Regarding the number of Chinese tones, you might have been thinking of something like Hong Kong Cantonese, which has six tones (e.g. same monosyllabic "word" from a Western perspective meaning six completely different unrelated things depending on the tone). Mandarin (the "official" Chinese) only has four, so it's easy. :)
Regarding our Japanese pilot, I don't know any inside details, only what's been published (including the very unusual ATC audio), and what the owner stated on the record (possibly under oath, not sure how that goes) to the NTSB/FAA and to the media, where he insisted that she had not been approved for solo flight. My guess is that they have some formal mechanism for that approval (not just "You're good to go, have fun!") that requires a logbook endorsement and likely a signed waiver/renter form for their files.

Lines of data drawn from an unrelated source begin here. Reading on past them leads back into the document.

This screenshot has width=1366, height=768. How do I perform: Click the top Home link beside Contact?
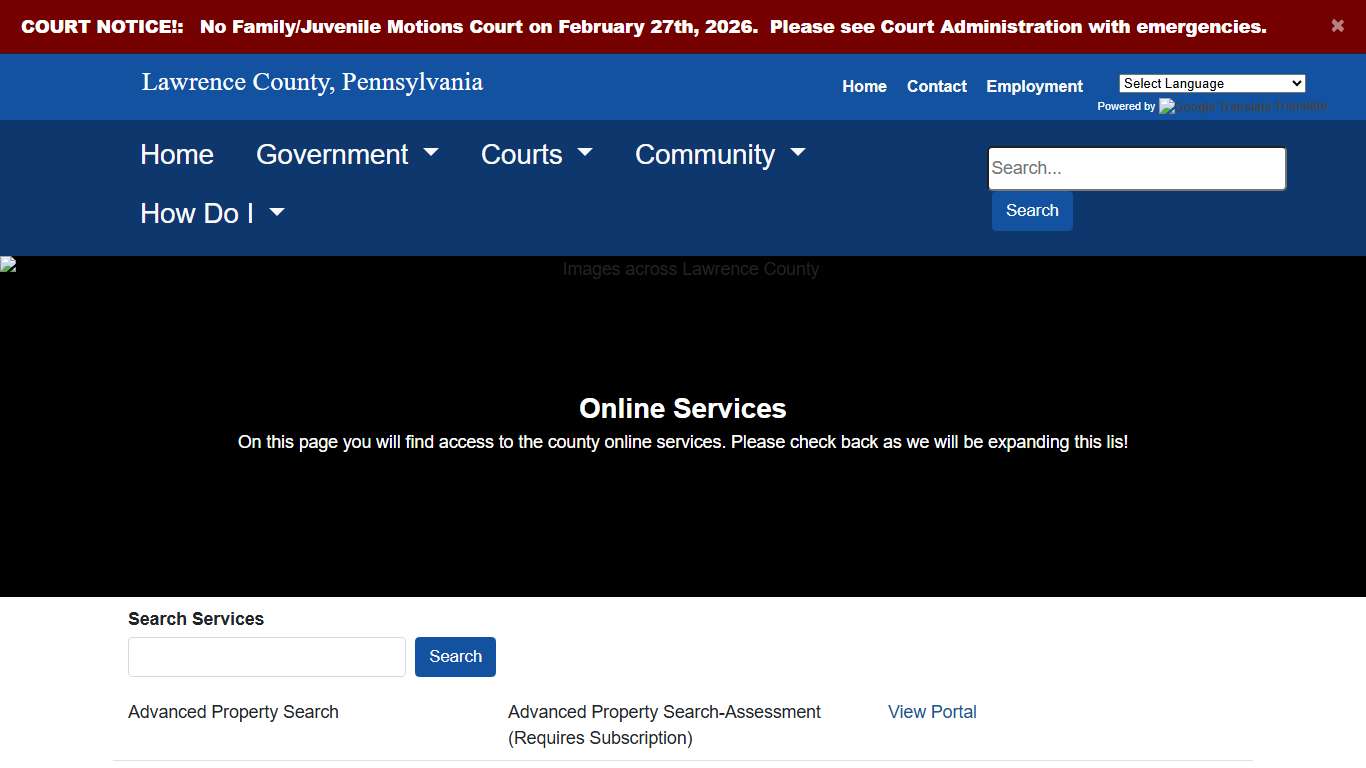coord(864,86)
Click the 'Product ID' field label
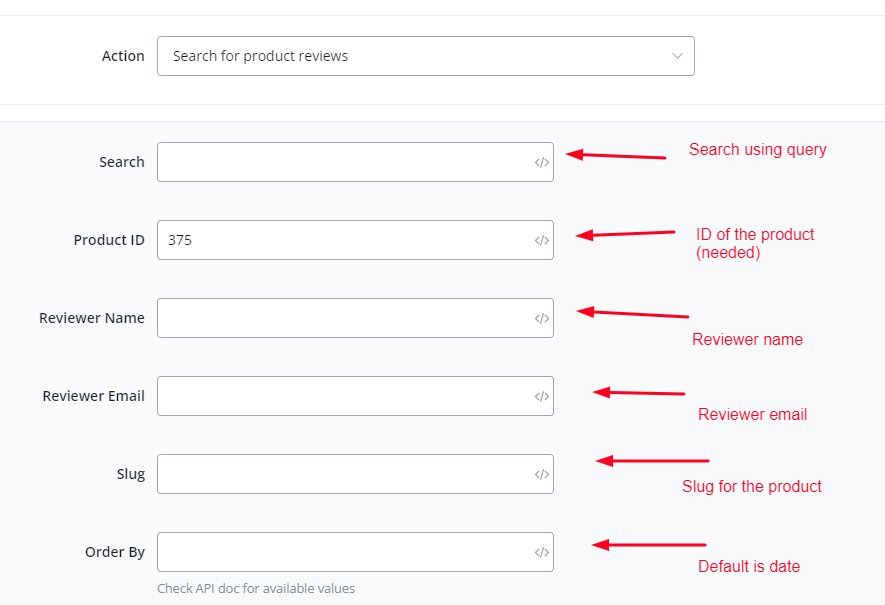Image resolution: width=885 pixels, height=605 pixels. pos(109,240)
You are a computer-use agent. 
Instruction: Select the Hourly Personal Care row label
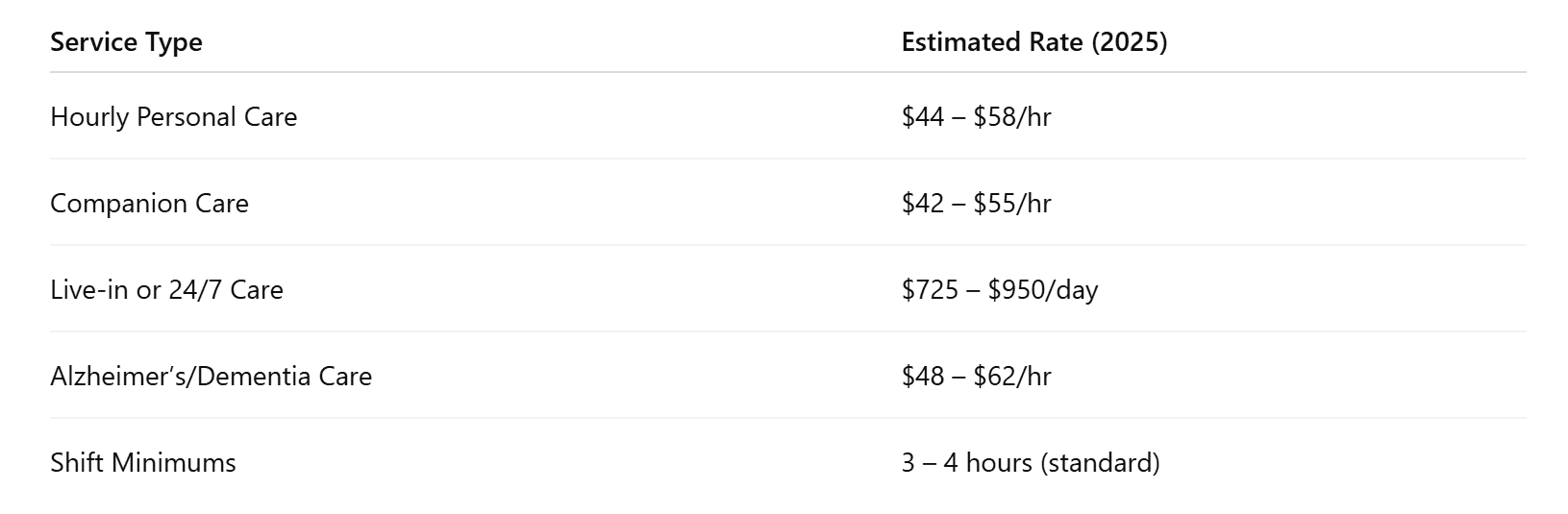coord(174,116)
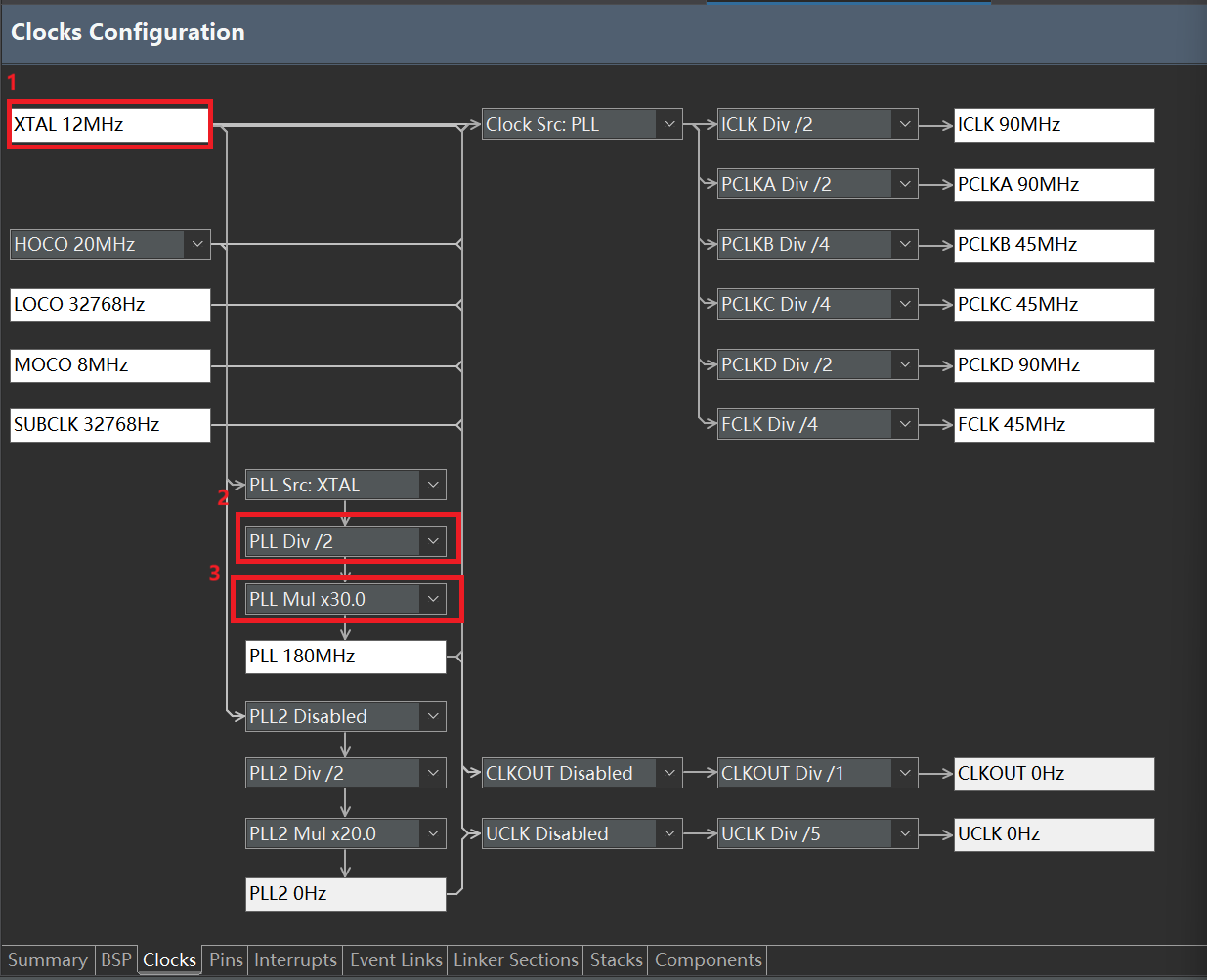Open the PLL Mul x30.0 dropdown
This screenshot has width=1207, height=980.
click(x=345, y=599)
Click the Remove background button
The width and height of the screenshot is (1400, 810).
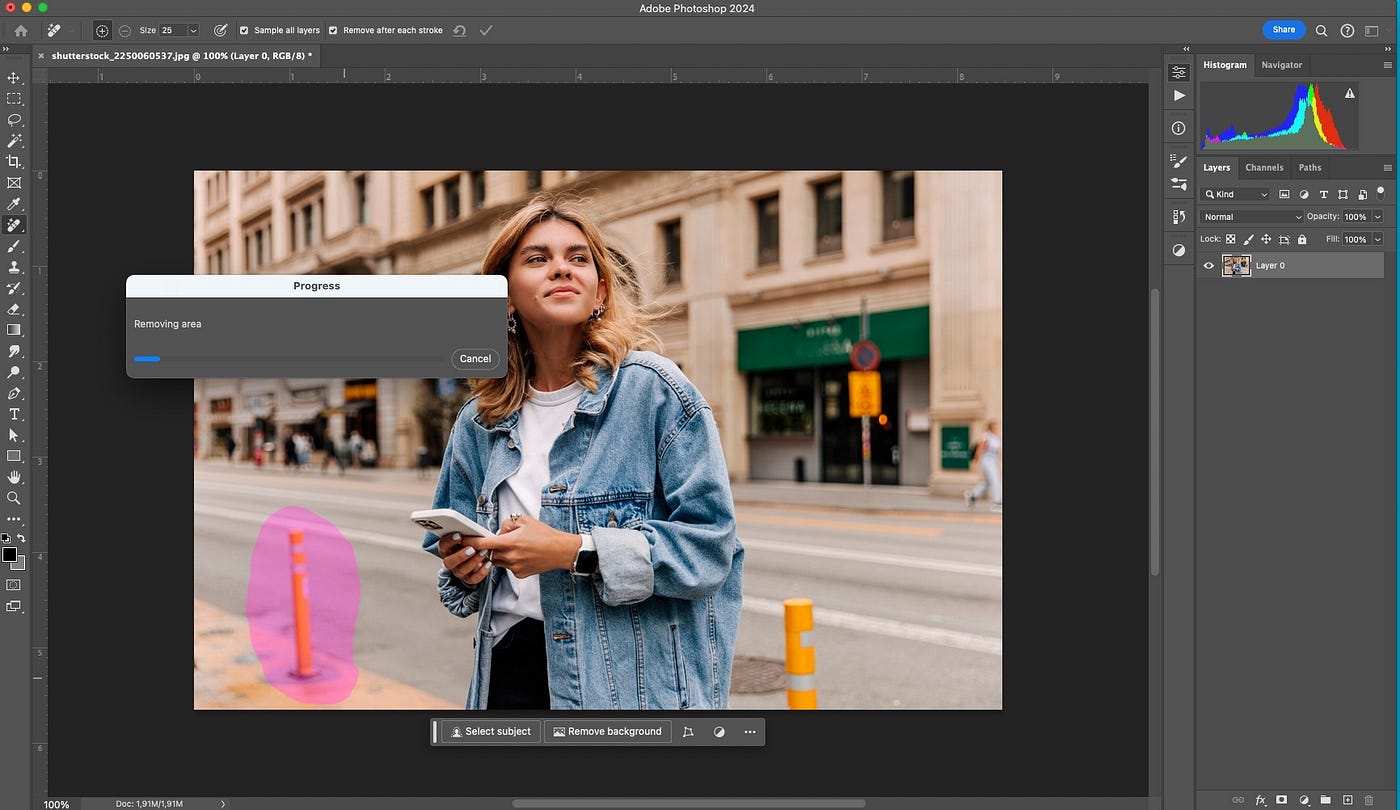tap(607, 732)
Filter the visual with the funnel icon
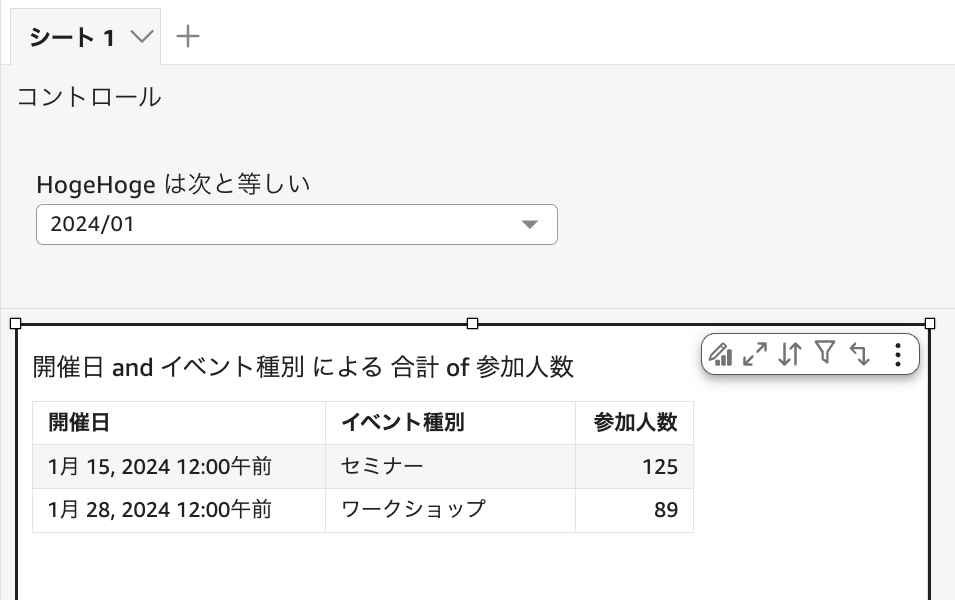 click(x=825, y=354)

So it's unlikely that aspect would just go down to "he says she says", but we'll wait for the final NTSB report.
Not sure about you, but I have been to pretty small FBOs, both fixed and rotary wing, and have yet to meet any (in the last couple of decades) that just let you take a ride with an instructor and then release you to rent their equipment without any approval paperwork. (Actually the smallest one I've been to wanted the most paperwork!)
But my main point was about the weather. I am definitely not steeped in Japanese tradition and culture, yet consider it a sacred ritual to check the weather before every flight. The weather check includes as a minimum the next few hours. If I contemplate night flight, the weather forecast becomes even more critical.
So to say that on the one hand this woman was the archetypal rigid Japanese adherent of protocol and custom (as you describe her hypothetical landing techniques etc.) but following only a secondary subset of mechanical routines and not the primary one of careful pre-flight preparation, sounds inconsistent, and I can imagine Japanese pilots taking issue with that logic.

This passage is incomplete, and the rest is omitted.